__Given data__
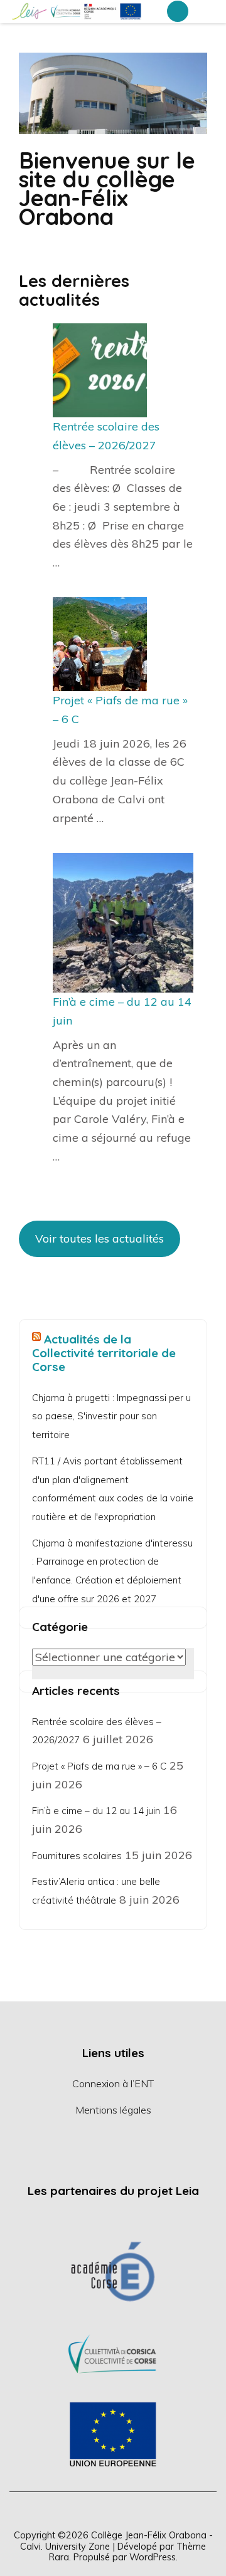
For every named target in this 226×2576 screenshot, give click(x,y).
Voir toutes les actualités (99, 1238)
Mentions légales (113, 2110)
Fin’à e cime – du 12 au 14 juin (96, 1811)
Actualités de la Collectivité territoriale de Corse (104, 1353)
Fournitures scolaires (77, 1856)
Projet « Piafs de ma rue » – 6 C (99, 1766)
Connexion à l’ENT (113, 2083)
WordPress (152, 2557)
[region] (113, 2352)
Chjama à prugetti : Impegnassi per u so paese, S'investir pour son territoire (111, 1416)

__Task brief__
When you copy the data, keep every line exact and drop the pictures.

__Exercise output__
For every named target in this 226×2576 screenshot, give click(x,y).
Voir toutes les actualités (99, 1238)
Mentions légales (113, 2110)
Fin’à e cime – du 12 au 14 juin (96, 1811)
Actualités de la Collectivité territoriale de Corse (104, 1353)
Fournitures scolaires (77, 1856)
Projet « Piafs de ma rue » – 6 C (99, 1766)
Connexion à l’ENT (113, 2083)
WordPress (152, 2557)
[region] (113, 2352)
Chjama à prugetti : Impegnassi per u so paese, S'investir pour son territoire (111, 1416)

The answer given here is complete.